MATERIALS PROVIDED:
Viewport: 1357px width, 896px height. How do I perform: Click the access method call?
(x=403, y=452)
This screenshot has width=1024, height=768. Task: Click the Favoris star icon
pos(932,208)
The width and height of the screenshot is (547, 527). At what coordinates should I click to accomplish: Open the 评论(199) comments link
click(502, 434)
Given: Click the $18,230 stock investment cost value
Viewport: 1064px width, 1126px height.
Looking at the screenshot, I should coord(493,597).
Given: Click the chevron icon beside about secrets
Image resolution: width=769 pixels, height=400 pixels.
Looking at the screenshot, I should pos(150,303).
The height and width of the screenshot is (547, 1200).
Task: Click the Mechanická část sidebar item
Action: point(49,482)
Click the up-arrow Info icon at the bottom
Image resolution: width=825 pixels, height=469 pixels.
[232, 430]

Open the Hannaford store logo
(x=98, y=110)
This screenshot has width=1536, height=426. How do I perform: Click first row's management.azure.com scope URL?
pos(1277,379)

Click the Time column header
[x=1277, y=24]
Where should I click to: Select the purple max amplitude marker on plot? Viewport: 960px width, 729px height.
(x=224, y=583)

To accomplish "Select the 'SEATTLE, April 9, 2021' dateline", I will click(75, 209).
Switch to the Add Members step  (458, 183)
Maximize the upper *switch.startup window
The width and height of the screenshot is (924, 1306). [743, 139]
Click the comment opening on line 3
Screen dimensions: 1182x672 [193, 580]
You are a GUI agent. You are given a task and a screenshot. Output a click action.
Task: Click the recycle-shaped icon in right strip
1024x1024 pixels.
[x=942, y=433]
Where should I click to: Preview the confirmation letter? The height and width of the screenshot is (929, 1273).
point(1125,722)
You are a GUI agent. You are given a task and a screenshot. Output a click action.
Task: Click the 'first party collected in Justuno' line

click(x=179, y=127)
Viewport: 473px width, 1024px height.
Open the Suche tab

DIRECTIONS: When you reach the line that contains "1024x1024 pixels." in the material above, please copy it and every line after it exactly, stopping only at the last line.

EXERCISE SOLUTION:
1024x1024 pixels.
[x=942, y=433]
Where should I click to: Preview the confirmation letter? The height and width of the screenshot is (929, 1273).
point(1125,722)
You are a GUI agent. You are given a task and a screenshot. Output a click action.
Task: Click the 'first party collected in Justuno' line

click(x=179, y=127)
Viewport: 473px width, 1024px height.
Open the Suche tab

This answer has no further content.